Si, contamos con un amplio abanico de posibilidades para tratar el dolor. Desde infiltraciones ecoguiadas, realizadas con escopia, rizólisis… hasta terapias a nivel del SNC, como la estimulación medular.

La efectividad de las técnicas depende en gran medida de una buena selección del paciente. Dependiendo del tipo del dolor, de sus características se ofrece una u otra terapia. Aún así, hay ocasiones en las que pese a ello las distintas terapias fracasan.

– Se considera el dolor crónico una enfermedad?

Si, el dolor crónico constituye una enfermedad, se considera un problema de salud pública. El paciente ve mermada su calidad de vida, es causa frecuente de sufrimiento y discapacidad así como el mayor el mayor responsable de absentismo laboral con el consiguiente elevado coste económico.

¿En qué medida es importante la humanización de la medicina en el paciente con dolor?

La atención, el abordaje del dolor, debe realizarse no sólo desde la parte clínica sino también prestando atención al aspecto psicosocial. El dolor crónico disminuye la calidad de vida del paciente, repercute negativamente en su salud física y emocional, afecta a su capacidad laboral y en muchos casos termina afectando en su vida personal y familiar.

Un buen tratamiento del dolor debe incluir no solo los aspectos clínicos, debe ir acompañado de una buena comunicación empática médico-paciente, en la que se tenga en cuenta sus necesidades y sus preferencias.

-Y si hablamos de datos, ¿cuántos pacientes tiene Cantabria en las Unidades del Dolor?

Atendemos en consulta, presencial o telefónica, en la Unidad de Valdecilla unos 90 pacientes a la semana.
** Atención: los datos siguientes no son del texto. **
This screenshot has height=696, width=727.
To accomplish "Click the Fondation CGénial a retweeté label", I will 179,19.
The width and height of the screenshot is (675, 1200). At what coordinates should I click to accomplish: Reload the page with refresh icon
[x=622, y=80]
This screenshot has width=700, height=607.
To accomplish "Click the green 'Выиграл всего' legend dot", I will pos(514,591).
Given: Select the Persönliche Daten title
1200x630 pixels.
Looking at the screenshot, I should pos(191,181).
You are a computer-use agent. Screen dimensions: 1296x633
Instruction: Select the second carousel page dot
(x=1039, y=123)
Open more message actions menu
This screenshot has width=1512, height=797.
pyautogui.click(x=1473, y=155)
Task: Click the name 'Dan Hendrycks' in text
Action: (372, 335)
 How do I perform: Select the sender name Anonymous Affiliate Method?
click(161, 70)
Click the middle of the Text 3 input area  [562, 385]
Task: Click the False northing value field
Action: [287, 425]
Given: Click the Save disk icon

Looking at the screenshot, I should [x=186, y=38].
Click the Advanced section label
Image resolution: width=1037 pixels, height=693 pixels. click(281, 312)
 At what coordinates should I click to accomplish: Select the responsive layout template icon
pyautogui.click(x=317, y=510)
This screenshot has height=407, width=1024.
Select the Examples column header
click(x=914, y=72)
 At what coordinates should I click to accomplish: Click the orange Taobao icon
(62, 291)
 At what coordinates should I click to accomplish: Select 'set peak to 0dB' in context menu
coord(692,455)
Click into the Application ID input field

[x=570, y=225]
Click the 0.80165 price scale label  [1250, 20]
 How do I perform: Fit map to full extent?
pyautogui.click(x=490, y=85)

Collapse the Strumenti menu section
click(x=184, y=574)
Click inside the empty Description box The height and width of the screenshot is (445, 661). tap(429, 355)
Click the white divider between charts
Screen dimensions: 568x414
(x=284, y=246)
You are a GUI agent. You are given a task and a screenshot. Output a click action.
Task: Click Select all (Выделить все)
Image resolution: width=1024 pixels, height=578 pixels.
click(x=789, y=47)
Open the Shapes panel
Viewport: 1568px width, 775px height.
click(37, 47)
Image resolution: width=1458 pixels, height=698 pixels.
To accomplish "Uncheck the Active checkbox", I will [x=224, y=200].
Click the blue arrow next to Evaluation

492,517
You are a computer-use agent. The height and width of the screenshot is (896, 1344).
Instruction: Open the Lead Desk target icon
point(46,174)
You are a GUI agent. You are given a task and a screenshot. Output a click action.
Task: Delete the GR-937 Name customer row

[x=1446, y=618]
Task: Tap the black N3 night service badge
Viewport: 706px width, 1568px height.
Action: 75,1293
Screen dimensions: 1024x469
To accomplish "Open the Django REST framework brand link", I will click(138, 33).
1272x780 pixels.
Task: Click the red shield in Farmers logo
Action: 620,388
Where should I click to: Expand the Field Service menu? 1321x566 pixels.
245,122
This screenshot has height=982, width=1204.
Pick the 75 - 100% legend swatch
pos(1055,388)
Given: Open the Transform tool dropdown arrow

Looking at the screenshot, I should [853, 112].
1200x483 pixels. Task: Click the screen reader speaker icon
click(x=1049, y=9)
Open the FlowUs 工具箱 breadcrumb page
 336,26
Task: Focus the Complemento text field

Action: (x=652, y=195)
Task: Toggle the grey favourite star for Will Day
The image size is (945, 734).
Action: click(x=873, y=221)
Actualmente las unidades son más dinámicas que hace unos años y se intenta dar de alta al paciente cuando mejora para que siga control por su MAP o cuando fracasan los tratamientos y no podemos aportarles nada más. Es decir, solo en Valdecilla atendemos a más de 4000 pacientes al año.

¿Cuál cree que es el futuro del tratamiento del dolor y cree que se investiga lo suficiente en ese terreno?

La principal dificultad del tratamiento del dolor es la gran complejidad que representa la fisiopatología del dolor en sí mismo. Cada vez se van conociendo de forma más precisa los mecanismos moleculares que activan la respuesta dolorosa y como regla básica en las disciplinas científicas, el mayor entendimiento nos va a permitir un mejor y más preciso abordaje terapéutico dirigido a los mecanismos que intervienen en la respuesta dolorosa. Sin ir más lejos, ese año han dado el premio Nobel de Medicina a los descubridores del receptor TPRV1, un termo receptor que interviene de forma decisiva en muchas de las causas de dolor crónico. Entender mejor el dolor nos permitirá realizar un tratamiento más eficaz.